PG Extractor – Finally a version number…

2012-07-02 642 words 4 minutes

Contents

So it’s been a while since I released pg_extractor and made my first blog post. It’s had quite a few improvements in that time, and actually made version 1.0.0! (currently at 1.2.0) Many thanks to Joby Walker and Heather Sherman for the new features and bug fixes!

The the most significant and the one I’m most thankful for getting done is

--options_file
        Use a configuration file to list all the options you'd like to use. Each option is
        listed on its own line exactly as it would appear on the command line. This can be
        used in combination with command line options, but preference will be given to
        whichever is listed LAST on the command line. Also note that unlike other options
        here, there is NO equal sign between the option and the path to the options file.

The available options for this script just kept growing and growing and if you needed to use a significant amount of them, the command line got pretty crowded. This uses the Getopt::ArgvFile perl module, so please make sure you have that installed if you’re going to use this. It is an optional module, so the script will still work if you don’t have it and can’t use this option.

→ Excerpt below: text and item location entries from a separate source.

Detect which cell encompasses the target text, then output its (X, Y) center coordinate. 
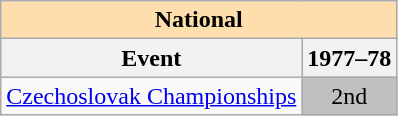
2nd (350, 96)
1977–78 (350, 58)
National (199, 20)
Event (152, 58)
Czechoslovak Championships (152, 96)
Pinpoint the cell where the given text exists, returning its (X, Y) midpoint coordinate. 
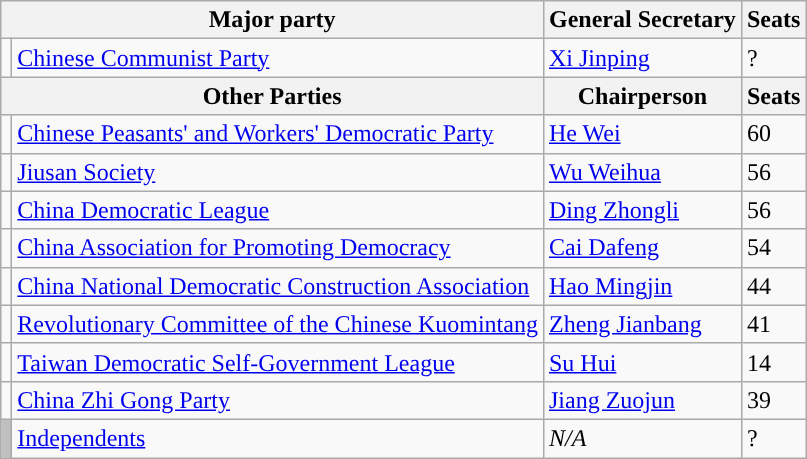
China National Democratic Construction Association (278, 286)
China Zhi Gong Party (278, 400)
Chinese Peasants' and Workers' Democratic Party (278, 134)
41 (773, 324)
China Democratic League (278, 210)
Xi Jinping (642, 58)
Revolutionary Committee of the Chinese Kuomintang (278, 324)
Major party (272, 20)
Hao Mingjin (642, 286)
Jiusan Society (278, 172)
Taiwan Democratic Self-Government League (278, 362)
Wu Weihua (642, 172)
60 (773, 134)
14 (773, 362)
He Wei (642, 134)
Cai Dafeng (642, 248)
Chairperson (642, 96)
39 (773, 400)
Zheng Jianbang (642, 324)
Jiang Zuojun (642, 400)
General Secretary (642, 20)
Independents (278, 438)
Ding Zhongli (642, 210)
Chinese Communist Party (278, 58)
44 (773, 286)
N/A (642, 438)
Other Parties (272, 96)
Su Hui (642, 362)
China Association for Promoting Democracy (278, 248)
54 (773, 248)
Identify which cell holds the provided text, then report its [X, Y] central coordinate. 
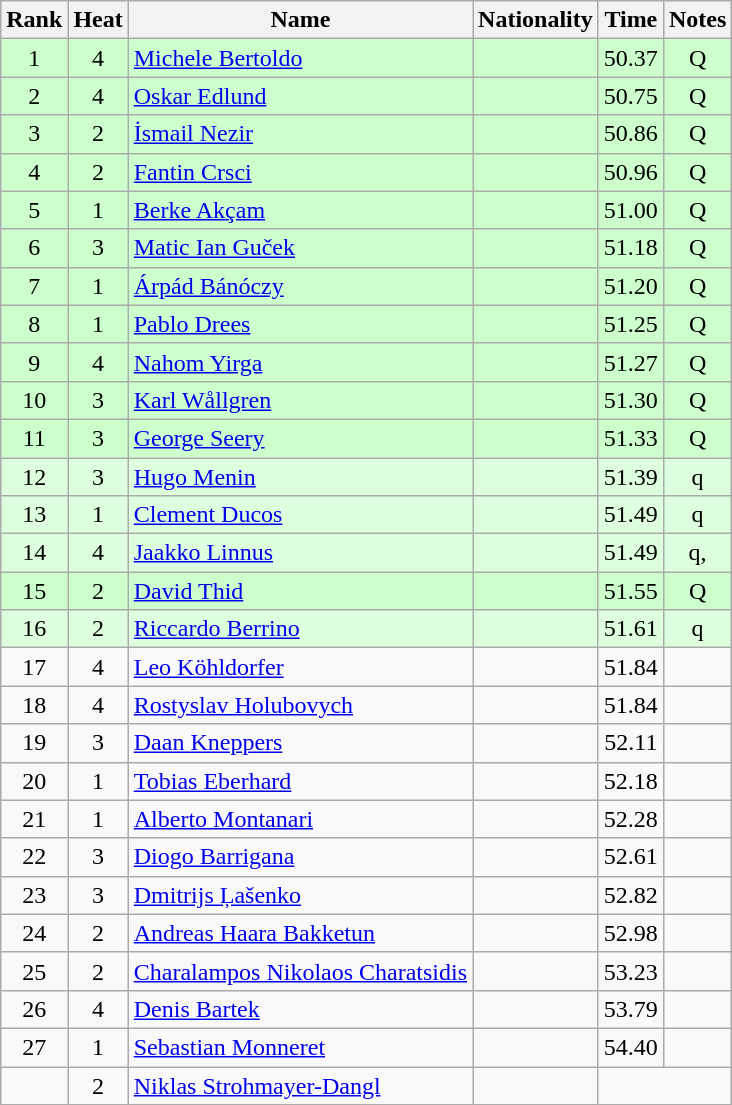
51.20 [630, 286]
52.61 [630, 857]
8 [34, 324]
Rank [34, 20]
51.55 [630, 591]
Karl Wållgren [300, 400]
52.11 [630, 743]
25 [34, 971]
51.30 [630, 400]
Matic Ian Guček [300, 248]
Alberto Montanari [300, 819]
22 [34, 857]
50.96 [630, 172]
Riccardo Berrino [300, 629]
51.27 [630, 362]
52.28 [630, 819]
Leo Köhldorfer [300, 667]
51.18 [630, 248]
12 [34, 477]
51.61 [630, 629]
52.18 [630, 781]
50.75 [630, 96]
Niklas Strohmayer-Dangl [300, 1085]
53.23 [630, 971]
George Seery [300, 438]
15 [34, 591]
24 [34, 933]
Rostyslav Holubovych [300, 705]
21 [34, 819]
Daan Kneppers [300, 743]
13 [34, 515]
50.37 [630, 58]
16 [34, 629]
Berke Akçam [300, 210]
54.40 [630, 1047]
Heat [98, 20]
Árpád Bánóczy [300, 286]
6 [34, 248]
51.00 [630, 210]
5 [34, 210]
Jaakko Linnus [300, 553]
51.33 [630, 438]
Pablo Drees [300, 324]
Nationality [536, 20]
17 [34, 667]
20 [34, 781]
Name [300, 20]
Clement Ducos [300, 515]
18 [34, 705]
Oskar Edlund [300, 96]
52.98 [630, 933]
9 [34, 362]
Nahom Yirga [300, 362]
Time [630, 20]
14 [34, 553]
q, [697, 553]
Notes [697, 20]
26 [34, 1009]
Hugo Menin [300, 477]
David Thid [300, 591]
11 [34, 438]
10 [34, 400]
Andreas Haara Bakketun [300, 933]
Charalampos Nikolaos Charatsidis [300, 971]
51.39 [630, 477]
50.86 [630, 134]
52.82 [630, 895]
Diogo Barrigana [300, 857]
Michele Bertoldo [300, 58]
İsmail Nezir [300, 134]
Dmitrijs Ļašenko [300, 895]
27 [34, 1047]
19 [34, 743]
7 [34, 286]
Denis Bartek [300, 1009]
Fantin Crsci [300, 172]
53.79 [630, 1009]
Sebastian Monneret [300, 1047]
Tobias Eberhard [300, 781]
23 [34, 895]
51.25 [630, 324]
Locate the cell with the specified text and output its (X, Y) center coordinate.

In the order things were added since my last blog post about adding Git support:

Added support for getting roles from versions <=8.2 (thanks to Depesz)

--clean
        Adds DROP commands to the SQL output of all objects. Allows the same behavior as
        OR REPLACE since ACLs are included with all objects. WARNING: For overloaded
        function/aggregates, this adds drop commands for all versions to the single output
        file.

--getschemata
        export schema ddl

--schemasubdir
        breakout each schema's content into subdirectories under the database directory
        (hostname/databasedir/schema)

--rolesdir
        name of the directory under database name to place the export file with role data.
        no impact without the --getroles or --getall option.

--sqldumpdir
        name of the directory under the database name directory to place the pg_dump file.
        has no impact without the --sqldump option

Automatically add newly created folders to svn. This will make it easier when, for example, you might not be outputting views but once some are added then exported, they’ll automatically get added into svn.

--dbdir
        database name (replaces --dbname as the directory name); used as directory under
        --hostname (If you are extracting multiple databases this is unsafe)

--orreplace
        Modifies the function and view ddl files to replace CREATE with CREATE OR REPLACE.

--pgbin
        location of the required postgresql binaries (pg_dump, pg_restore, pg_dumpall). If
        these are all in the same location, you can use this single option instead of the
        individual --pgdump, --pgrestore and --pgdumpall options.

One of the biggest shortcomings with the tool that I’ve come across is with the exporting of individual table data. This is really noticeable on databases with large numbers of tables. In order to get all the table dependencies included in a single file (indexes, constraints, permissions, etc) I have to run the pg_dump command for each table back against the database again. Using pg_restore against the temporary dump file (as I do with all the other objects) with -t does not include all that table information in the output. And the object list that pg_restore -L outputs provides no link between the table and its dependencies. I got to do a Lightning Talk at PGCon 2012 this year and brought this shortcoming up. I was able to talk to Robert Haas briefly about it and I’m hopeful that now that the issue is known, this can be cleared up in future versions. One of my goals in making this app was to point out the shortcomings of pg_dump and help make the core app better. Who knows, maybe one of these days I’ll get familiar enough with C and the PostgreSQL source and be able to help improve it myself!